Freud, un tanto desconcertado por la reflexión, le comenta a su vez:
No me resulta fácil adivinar cuáles pueden ser los ‘descubrimientos tan tranquilizadores’ que pudo encontrar en mi Unbehagen. Hoy este libro me resulta absolutamente ajeno. Ahora sólo espero la aparición del Moisés que, según me han asegurado, se producirá a fines de este mes. Después de eso ya no tengo por qué interesarme en ningún otro libro hasta mi próxima resurrección. [13]
A Freud sólo le preocupa llegar a ver publicado su Moisés. Sabe bien que sin el acto público, no hay escrito; que no hay libro sin publicación. A partir de entonces el Moisés avanzará hacia su propio destino. Su propia creación le resulta ajena. Una vez concluida, ya no se reconoce en ella. Esta suerte de despersonalización señala una distancia, una abertura en la que Freud, en tanto autor, no cesa de esfumarse.
Pero si bien Freud desaparece como autor, no es sólo en beneficio de la forma propia de su discurso. Lo que su sentimiento de extrañeza pone de manifiesto es cómo resulta inexorablemente relegado al papel de un intermediario, de una especie de medium de un deseo que lo atraviesa y lo sobrepasa. El arte propio de cada uno, le escribía a Zweig, resulta el más firme soporte en circunstancias de soledad y aislamiento. Lo escrito consigue sustraerse a la muerte; [14] la muerte es mutilada por cada libro, por cada poema. La letra delinea un límite entre el saber y el goce; dibuja la frontera donde el saber se confiesa en falta e invoca lo intolerable del goce.
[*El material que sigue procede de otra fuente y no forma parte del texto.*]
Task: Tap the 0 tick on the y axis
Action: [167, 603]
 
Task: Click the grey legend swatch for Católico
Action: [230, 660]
A través de su escrito, Freud se confronta con lo radicalmente desconocido, con lo imposible de saber. En otras palabras: se vuelve un extranjero de sí mismo.
Sujetos Itinerantes
Si bien la vida puede considerarse un viaje, esto no hace del sujeto un vagabundo. El sujeto no es un caballero andante en un errar perpetuo: es un ser itinerante.
No tiene un rumbo prefijado; pero su itinerario está determinado desde el comienzo hasta el fin. En la travesía del ser hablante, la geografía es la del deseo. Y ese deseo no da jamás su brazo a torcer.
En tanto deseantes, todos somos sujetos itinerantes. Y hacemos camino cuando, al andar, enfilamos nuestros pasos en asentimiento a esa ley que, aunque imposible de articular en palabras, rige el empuje de nuestro andar itinerante.